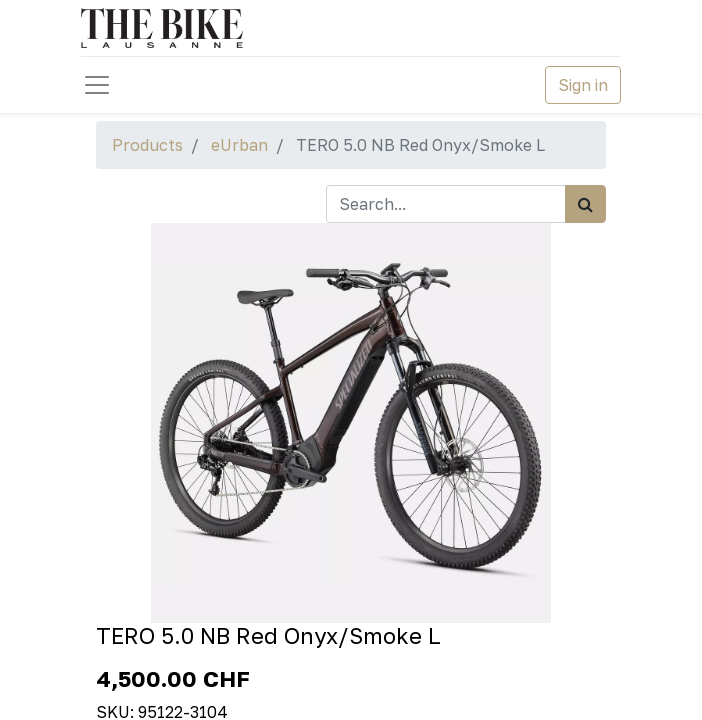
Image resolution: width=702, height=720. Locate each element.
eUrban (239, 145)
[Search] (585, 204)
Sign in (583, 85)
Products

···

Rewrite all of the items above with "Sign in" replaced by "Log in", keeping everything else unchanged and omitting the pictures.

- _Task solution_:
Image resolution: width=702, height=720. Locate each element.
eUrban (239, 145)
[Search] (585, 204)
Log in (583, 85)
Products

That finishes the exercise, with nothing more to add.